David Graus, PhD researcher at the UvA’s Intelligent Systems Lab Amsterdam (ISLA), has collaborated with colleagues to develop a method for automatically recognising new, upcoming or unfamiliar concepts, before they are included in Wikipedia. The algorithm works by analysing social media (Twitter); it learns to recognise unfamiliar concepts by studying how people talk about concepts that are already familiar.
To do this, the researchers used ‘semantic linking’, which involves coupling meaning to words. This helps when interpreting large amounts of content. Semantic linking is all about linking words to concepts that are described in knowledge banks such as Wikipedia or Freebase. This makes smart use of the enormity of online knowledge banks, which collectively describe millions of concepts.
But how do you link concepts that are not yet described in Wikipedia or Freebase? This question is important in various domains, among them digital forensics, in which detectives are keen to recognise and link ‘unknown’ persons in email, for example, in order to generate a profile of key persons within a network. In the context of news, too, the identification of as yet unfamiliar concepts plays an important role.
‘The algorithm we developed is self-learning. It uses the “prior knowledge” held in Wikipedia to learn how to recognise new concepts. This is the first step towards automatically supplementing Wikipedia with new content based on what is being discussed on social media,’ explains Graus, who presented his work at the European Conference on Information Retrieval, which took place in Amsterdam, the Netherlands from 13 to 16 April.

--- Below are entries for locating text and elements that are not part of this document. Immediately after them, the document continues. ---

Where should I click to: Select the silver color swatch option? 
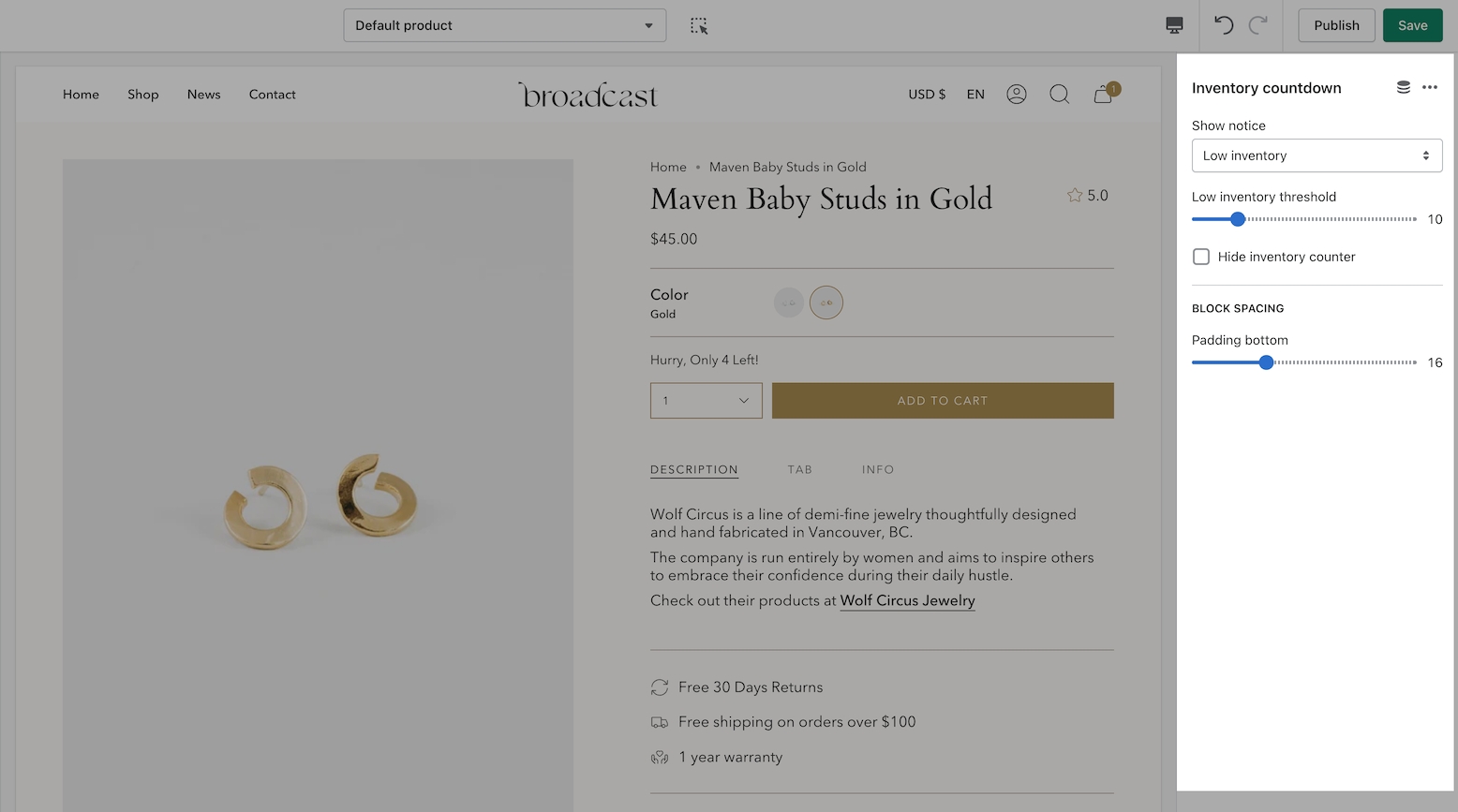click(789, 303)
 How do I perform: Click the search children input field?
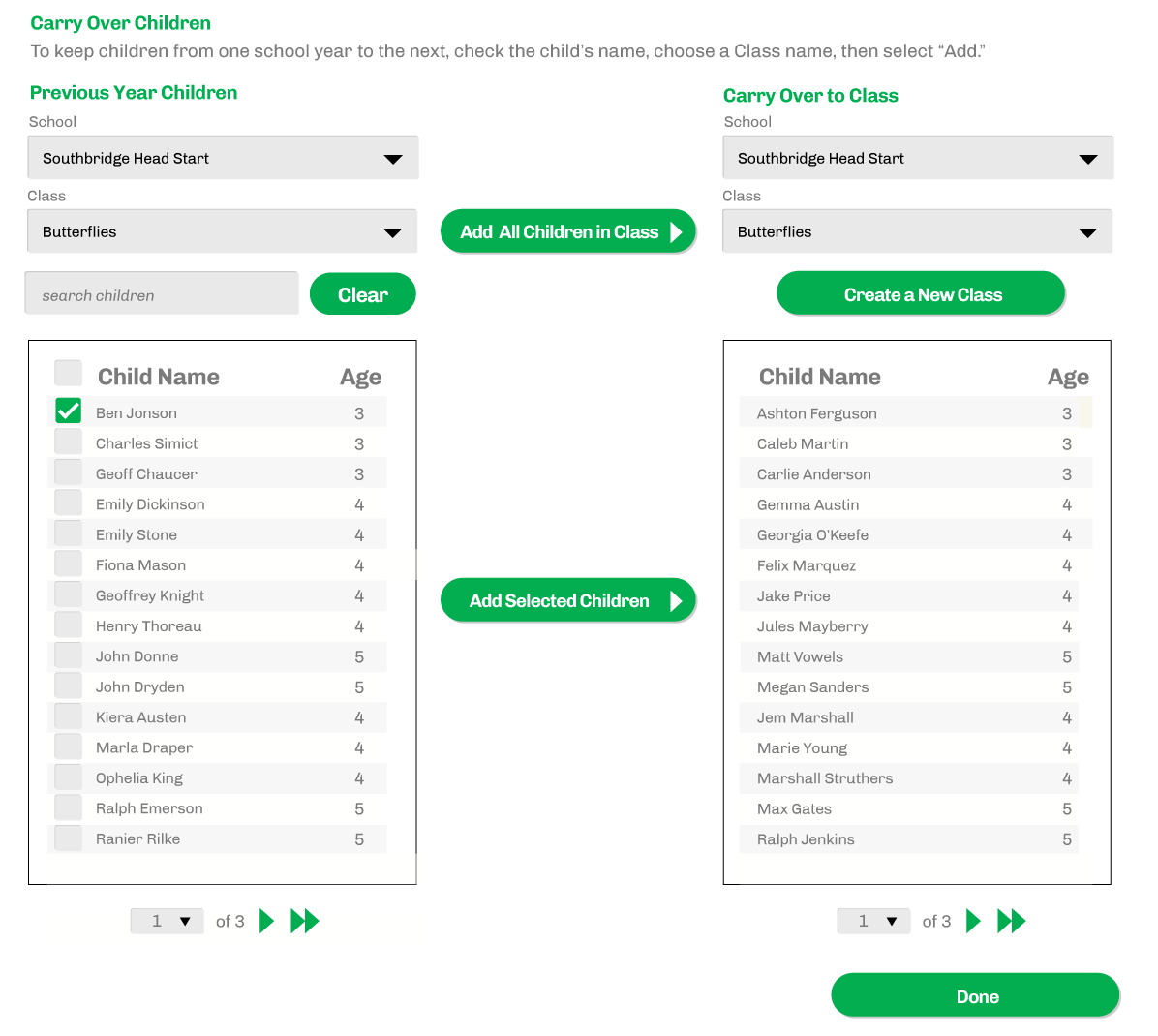(x=162, y=294)
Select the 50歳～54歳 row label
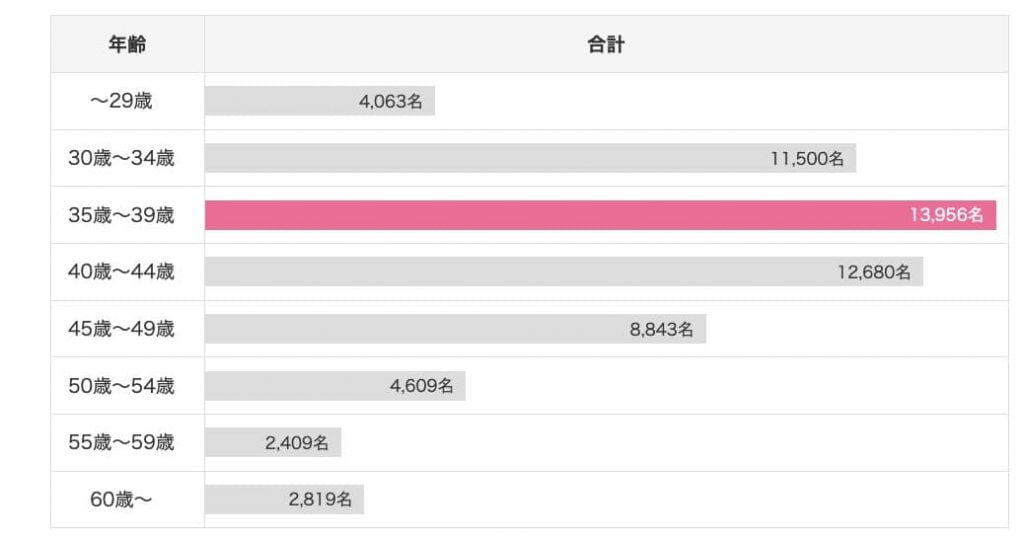 (x=121, y=386)

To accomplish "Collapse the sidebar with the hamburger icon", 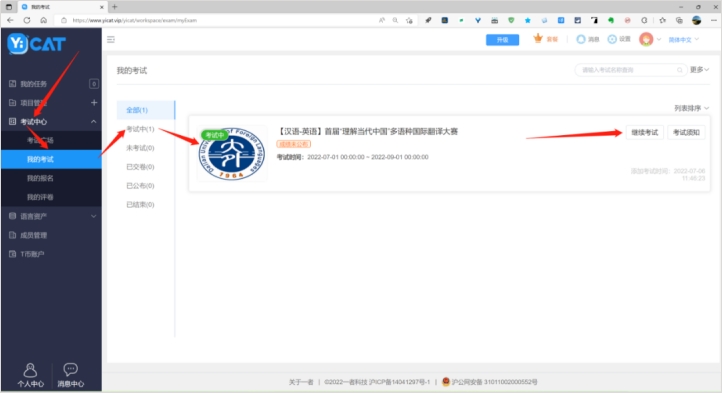I will [111, 40].
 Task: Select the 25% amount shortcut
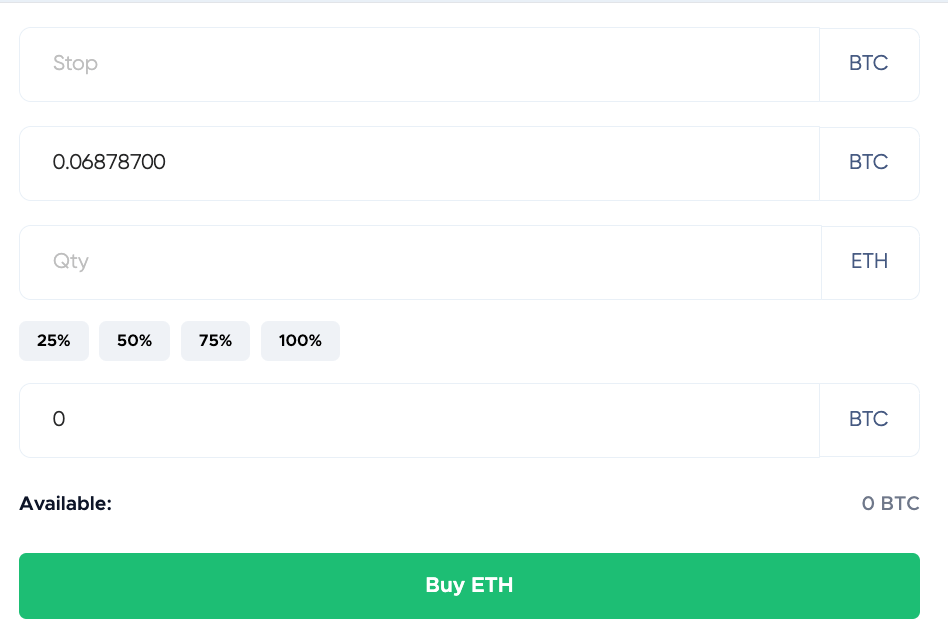coord(54,341)
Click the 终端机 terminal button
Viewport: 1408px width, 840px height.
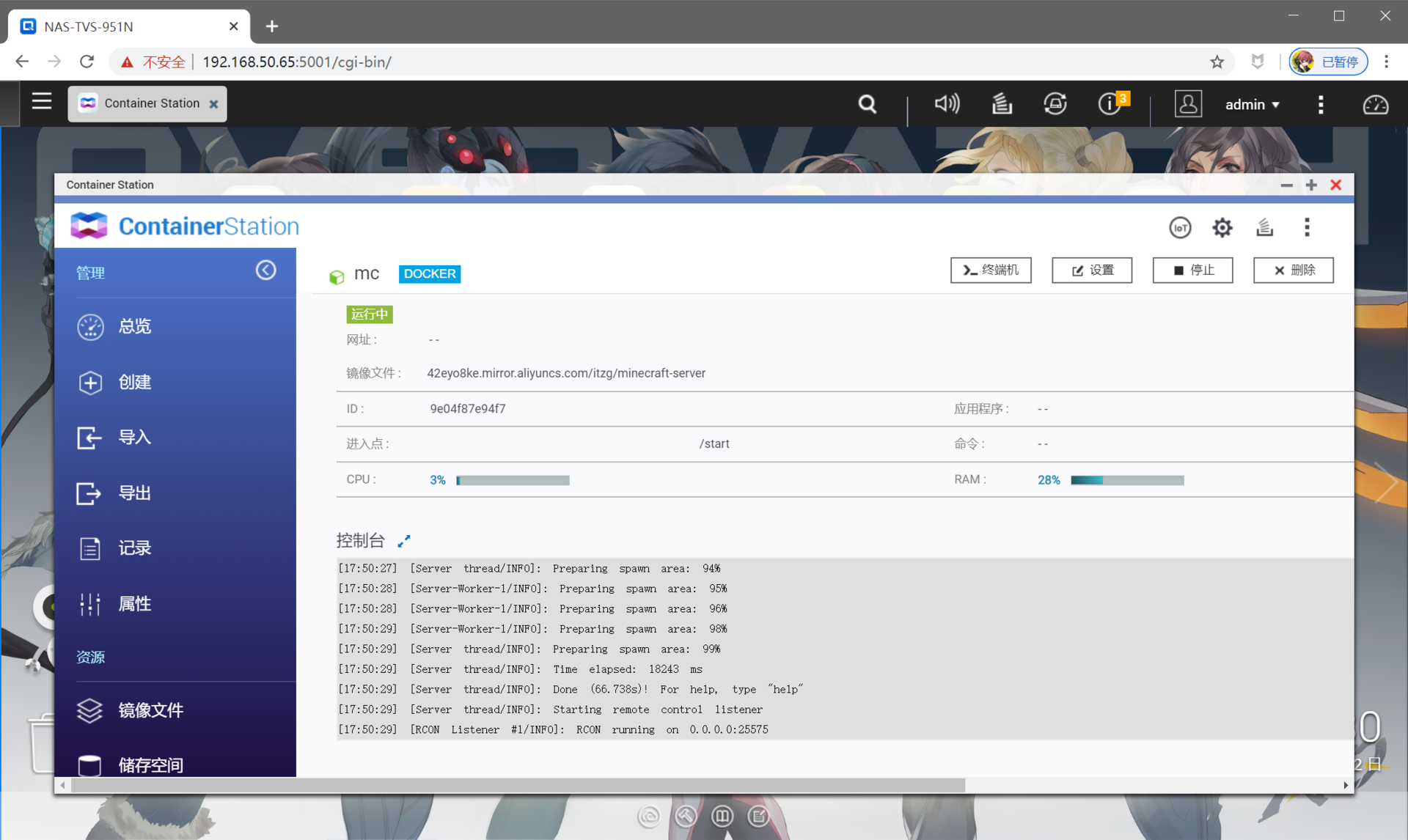[x=990, y=270]
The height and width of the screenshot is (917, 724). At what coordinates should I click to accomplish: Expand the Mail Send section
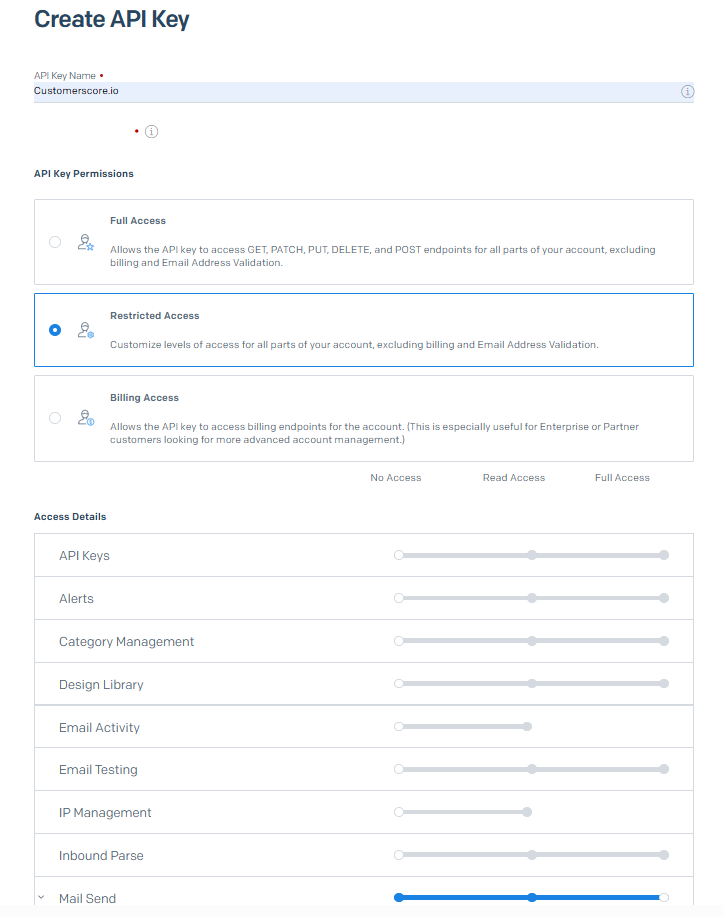[x=41, y=897]
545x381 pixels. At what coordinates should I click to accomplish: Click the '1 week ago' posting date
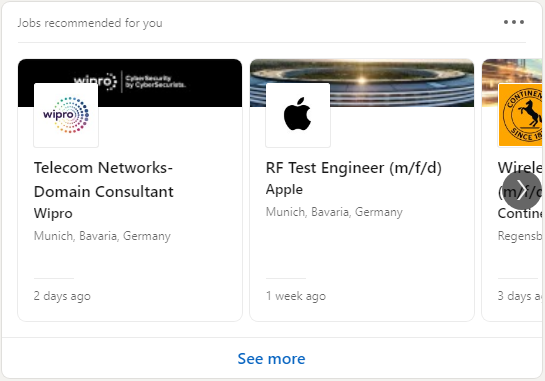tap(296, 296)
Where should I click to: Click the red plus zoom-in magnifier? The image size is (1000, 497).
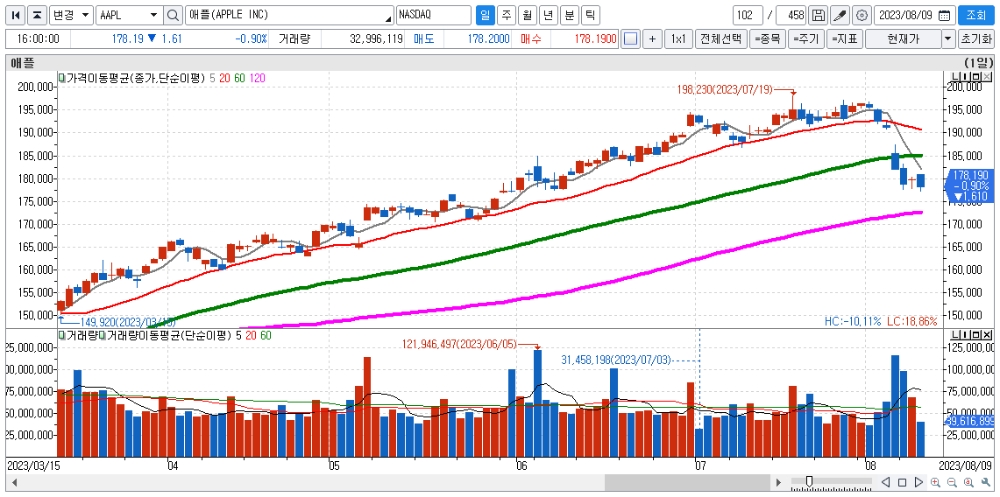coord(936,483)
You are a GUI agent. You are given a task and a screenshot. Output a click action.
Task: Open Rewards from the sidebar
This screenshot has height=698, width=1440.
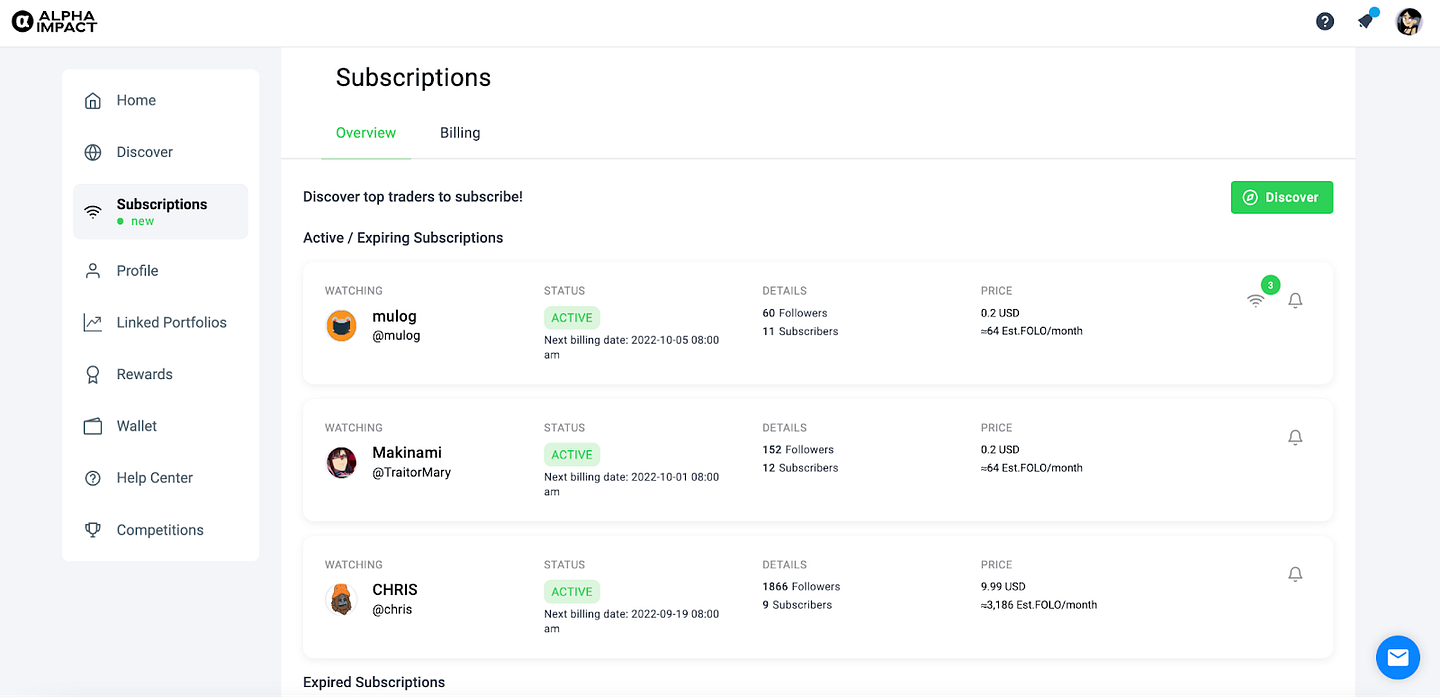(x=144, y=374)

Under the supervision of Professor M. de Rijke, Graus is carrying out his research as part of the Netherlands Organisation for Scientific Research (NWO) project ‘Semantic Search in E-Discovery’, which in turn is part of the Forensic Science programme.
Graus, D., Tsagkias, E., Buitinck, L., de Rijke, M. ‘Generating Pseudo-ground Truth for Detecting New Concepts in Social Streams’ published in Advances in Information Retrieval, the proceedings of the 36th Conference on Information Retrieval (ECIR 2014), 2014.